**Entries provided**
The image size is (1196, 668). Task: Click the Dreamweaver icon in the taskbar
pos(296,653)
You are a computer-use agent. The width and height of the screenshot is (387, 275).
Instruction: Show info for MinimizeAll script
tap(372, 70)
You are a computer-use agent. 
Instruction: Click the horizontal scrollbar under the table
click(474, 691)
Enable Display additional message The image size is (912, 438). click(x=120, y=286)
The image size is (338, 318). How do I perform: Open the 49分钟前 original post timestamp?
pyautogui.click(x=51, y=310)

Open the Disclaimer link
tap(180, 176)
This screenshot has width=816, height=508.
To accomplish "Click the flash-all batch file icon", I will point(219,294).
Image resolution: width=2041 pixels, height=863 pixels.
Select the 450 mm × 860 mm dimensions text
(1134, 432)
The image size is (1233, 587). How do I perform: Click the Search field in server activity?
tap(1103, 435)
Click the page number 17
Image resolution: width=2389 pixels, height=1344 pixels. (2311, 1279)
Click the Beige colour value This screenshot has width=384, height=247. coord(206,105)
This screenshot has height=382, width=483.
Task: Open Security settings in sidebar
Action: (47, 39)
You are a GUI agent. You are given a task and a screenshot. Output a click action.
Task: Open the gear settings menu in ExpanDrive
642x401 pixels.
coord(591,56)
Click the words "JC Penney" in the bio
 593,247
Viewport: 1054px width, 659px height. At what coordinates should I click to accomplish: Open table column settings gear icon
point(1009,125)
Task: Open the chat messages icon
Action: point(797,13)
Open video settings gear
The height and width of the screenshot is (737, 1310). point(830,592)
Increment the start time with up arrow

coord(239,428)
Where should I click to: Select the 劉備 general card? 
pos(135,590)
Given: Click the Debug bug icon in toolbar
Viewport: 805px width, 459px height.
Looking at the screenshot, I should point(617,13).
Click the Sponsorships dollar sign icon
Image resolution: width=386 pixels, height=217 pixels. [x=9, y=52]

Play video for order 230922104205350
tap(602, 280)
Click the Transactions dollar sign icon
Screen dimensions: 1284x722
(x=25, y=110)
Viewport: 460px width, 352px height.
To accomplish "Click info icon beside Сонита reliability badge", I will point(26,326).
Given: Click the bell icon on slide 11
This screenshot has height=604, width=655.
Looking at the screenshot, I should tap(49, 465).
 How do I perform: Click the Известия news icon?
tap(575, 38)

**Goal**
Copy out the records above verbatim, every line in full.

**Right answer**
The image size is (1196, 668). Task: Click the Dreamweaver icon in the taskbar
pos(296,653)
You are a computer-use agent. The width and height of the screenshot is (387, 275).
Instruction: Show info for MinimizeAll script
tap(372, 70)
You are a computer-use agent. 
Instruction: Click the horizontal scrollbar under the table
click(474, 691)
Enable Display additional message The image size is (912, 438). click(x=120, y=286)
The image size is (338, 318). How do I perform: Open the 49分钟前 original post timestamp?
pyautogui.click(x=51, y=310)

Open the Disclaimer link
tap(180, 176)
This screenshot has width=816, height=508.
To accomplish "Click the flash-all batch file icon", I will point(219,294).
Image resolution: width=2041 pixels, height=863 pixels.
Select the 450 mm × 860 mm dimensions text
(1134, 432)
The image size is (1233, 587). How do I perform: Click the Search field in server activity?
tap(1103, 435)
Click the page number 17
Image resolution: width=2389 pixels, height=1344 pixels. (2311, 1279)
Click the Beige colour value This screenshot has width=384, height=247. coord(206,105)
This screenshot has height=382, width=483.
Task: Open Security settings in sidebar
Action: (47, 39)
You are a GUI agent. You are given a task and a screenshot. Output a click action.
Task: Open the gear settings menu in ExpanDrive
642x401 pixels.
coord(591,56)
Click the words "JC Penney" in the bio
 593,247
Viewport: 1054px width, 659px height. At what coordinates should I click to accomplish: Open table column settings gear icon
point(1009,125)
Task: Open the chat messages icon
Action: point(797,13)
Open video settings gear
The height and width of the screenshot is (737, 1310). point(830,592)
Increment the start time with up arrow

coord(239,428)
Where should I click to: Select the 劉備 general card? 
pos(135,590)
Given: Click the Debug bug icon in toolbar
Viewport: 805px width, 459px height.
Looking at the screenshot, I should point(617,13).
Click the Sponsorships dollar sign icon
Image resolution: width=386 pixels, height=217 pixels. [x=9, y=52]

Play video for order 230922104205350
tap(602, 280)
Click the Transactions dollar sign icon
Screen dimensions: 1284x722
(x=25, y=110)
Viewport: 460px width, 352px height.
To accomplish "Click info icon beside Сонита reliability badge", I will point(26,326).
Given: Click the bell icon on slide 11
This screenshot has height=604, width=655.
Looking at the screenshot, I should tap(49, 465).
 How do I perform: Click the Известия news icon?
tap(575, 38)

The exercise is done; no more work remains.